List every line of the listing below that contains the word "icon".
━━━━
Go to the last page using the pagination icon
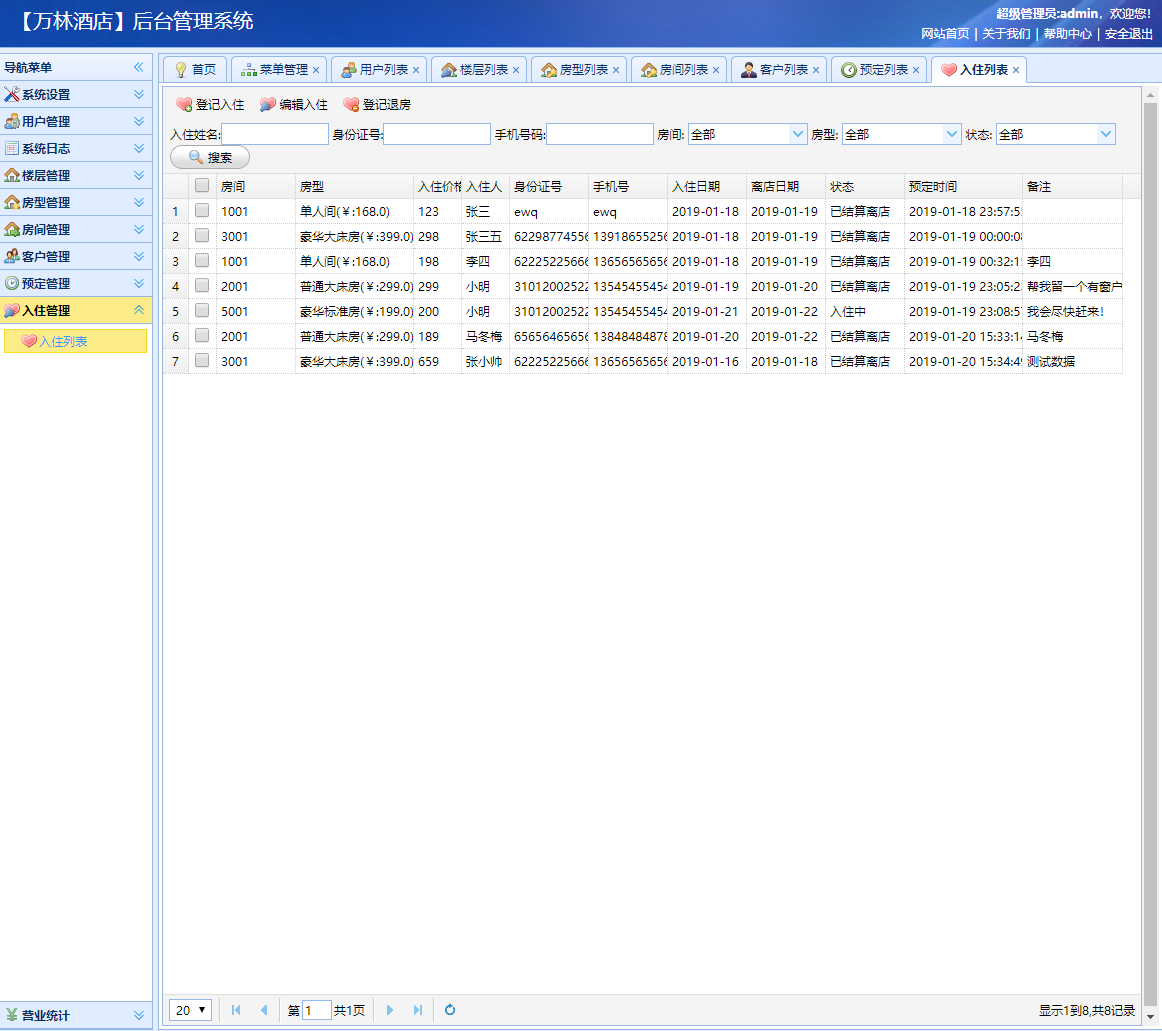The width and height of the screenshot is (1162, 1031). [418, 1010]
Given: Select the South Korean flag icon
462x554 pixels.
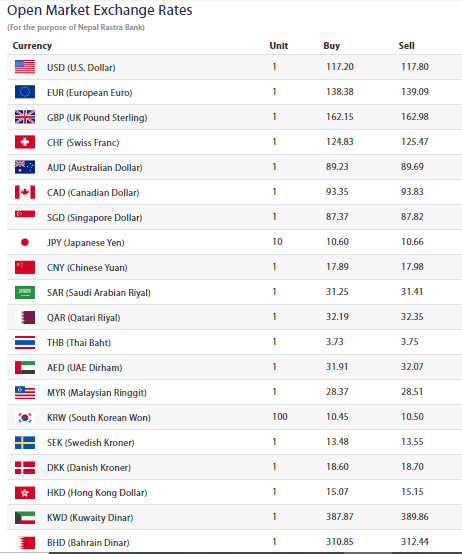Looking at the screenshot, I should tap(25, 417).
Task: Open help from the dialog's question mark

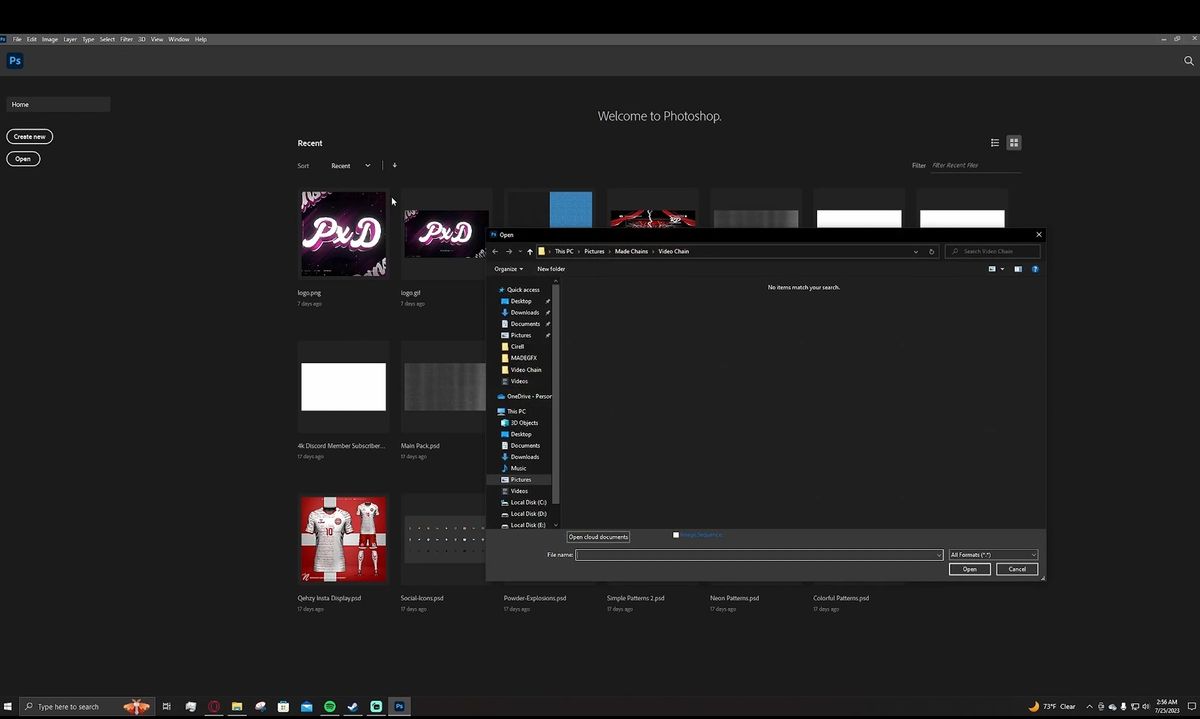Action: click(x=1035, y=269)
━━━━
**Expected output**
Go to the last page using the pagination icon
Given: Select the South Korean flag icon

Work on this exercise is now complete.